Archive for July, 2010

What the heck is progressive rock???

Posted in Concepts on July 24, 2010 by Mr. Roboto

Have you listened to rock songs that are thirty minutes long with three drummers and you need to listen to it fifty times before you get it? That’s progressive rock!!!

Jokes aside, progressive rock or “prog” rock is basically just a complex form of rock. That’s it! Getting familiar with the ingredients that make rock more complex or “progressive” is the best way to understand the genre. Here are some of the most important ones:

Timbre – The instrumentation goes beyond the basic guitar, bass and drums. You’ll find flutes, violins, saxophone, synthesizers, etc…

Form – The structure is more complex than the simple verse-chorus format. You may find classical forms and extended instrumental passages. Songs can be pretty lengthy.

Rhythm – Time signatures other than common 4/4 and tempo changes.

Melody/Harmony – Unusual scales and chord progressions.

Lyrics – You’ll be hard pressed to find a common topic like love. You’ll find a lot of fantasy, folklore or social themes.

Concept – The music, lyrics and album art are unified by a common theme or story.

Technology – Production of this kind of music is usually pushes recording technology to its limits with synthesizers, computers and other inventive tools.

The more you find these elements in the music, the more progressive it is.

With prog rock is best to classify the material and not the artist. Some bands were only progressive for a while like Rush in the 70’s. And then there were bands that  released only one or two progressive rock albums like The Beatles’ Sgt. Peppers (considered the first prog rock album) or The Who’s Tommy and Quadrophenia.

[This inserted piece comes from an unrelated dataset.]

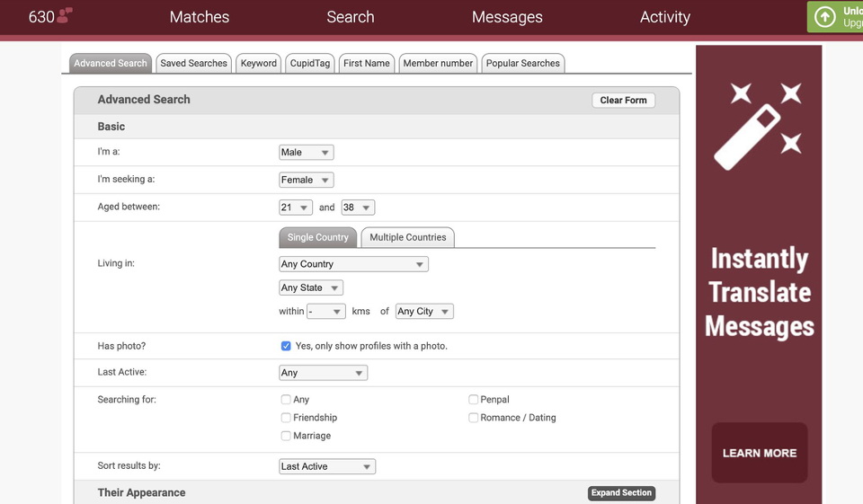Open the Last Active dropdown
Viewport: 863px width, 504px height.
pyautogui.click(x=323, y=373)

The best examples of classic progressive rock of the 70’s are known as The Big Six: Pink Floyd, Genesis, Yes, Jethro Tull, King Crimson and ELP.

There are also other notable bands that were progressive without the excesses like Kansas, Supertramp, Marillion, Styx and ELO.

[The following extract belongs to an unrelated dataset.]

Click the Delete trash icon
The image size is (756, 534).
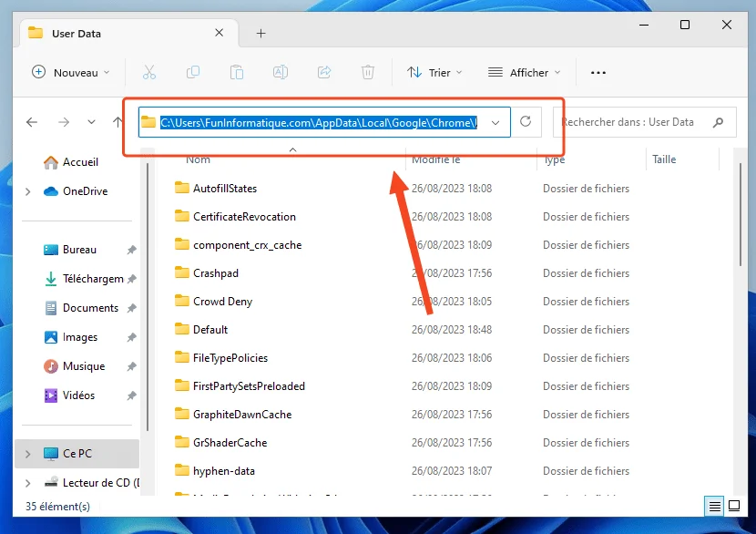pos(368,72)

Sheer Heart Attack – Queen (1974)

Posted in Album review on July 21, 2010 by Mr. Roboto

Sheer Heart Attack is Queen’s third album and a turning point for the band. It was their first international hit and marks the beginning of the classic Queen sound. The production style for this album became the prototype for all subsequent albums. The band would never look back again.

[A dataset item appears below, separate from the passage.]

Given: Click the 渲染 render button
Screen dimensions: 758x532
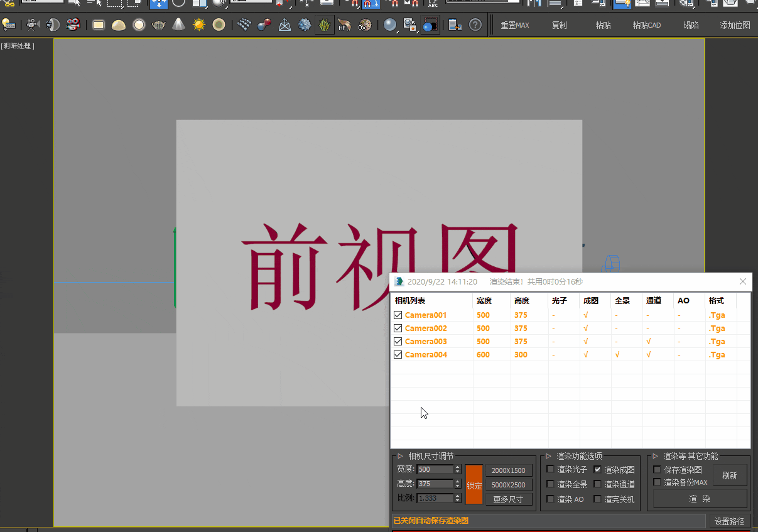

Overall, Sheer Heart Attack rocks out but with Queen, it’s always more than just plain rock and roll. Multi-layered vocals and orchestrated guitars in a melodic pop diversity setting marks the true unveiling of the band. Because of this variety, it’s always hard to select one song to represent a Queen album. Still, somehow the songs make a statement all together. Maybe this is due to the fact that all four members are songwriters bringing in a mix of ideas for the recordings.

My favorite songs on the album are the hits Now I’m Here, Killer Queen and Stone Cold Crazy but I also like Brighton Rock and especially Flick Of The Wrist.

Brighton Rock showcases a very typical Brian May guitar sound with echoes. It’s a joy for guitar players.

Stone Cold Crazy is one of Queens heaviest songs and was covered by Metallica.

The only song in the album I skip sometimes is the ragtime Bring Back That Leroy Brown.

For the collectors, keep in mind that all the early Queen material has been digitally remastered with bonus tracks.

So in the end, Sheer Heart Attack is an indispensable album even though it is often overlooked in favor of A Night At The Opera.

5 out of 5 stars.

Mr. Roboto

Double Vision – Foreigner (1978)

Posted in Album review on July 20, 2010 by Mr. Roboto

Foreigner’s second album helped get them past the sophomore jinx and stablish themselves as arena headliners. It’s their best-selling album and well deserved. Their successful formula of melodic hard rock works really well and helped inspire several bands. It’s a polished sound that still lets the band sound hard. The overdriven guitar riffs are complemented by melodic vocal harmonies and occasional keyboard lines without losing the edge. I think the song Lonely Children is a perfect example of this balance I’m talking about here.

On Double Vision besides hard and melody rockers, you also get power ballads and even an instrumental. It’s all here. The important songs on this albums are the obvious Hot Blooded, Double Vision and Blue Morning, Blue Day. Other stand out songs to me are Lonely Children and Spellbinder. They’re song crafting at its best.

The mega-hit Hot Blooded became the band’s trademark song and even made its way to the Guitar Hero video game.

The band’s original line up had members from the United States and from England so they’re foreigners wherever they go, hence the name…

I recommend the digitally remastered cd version of this album with a booklet and extra tracks.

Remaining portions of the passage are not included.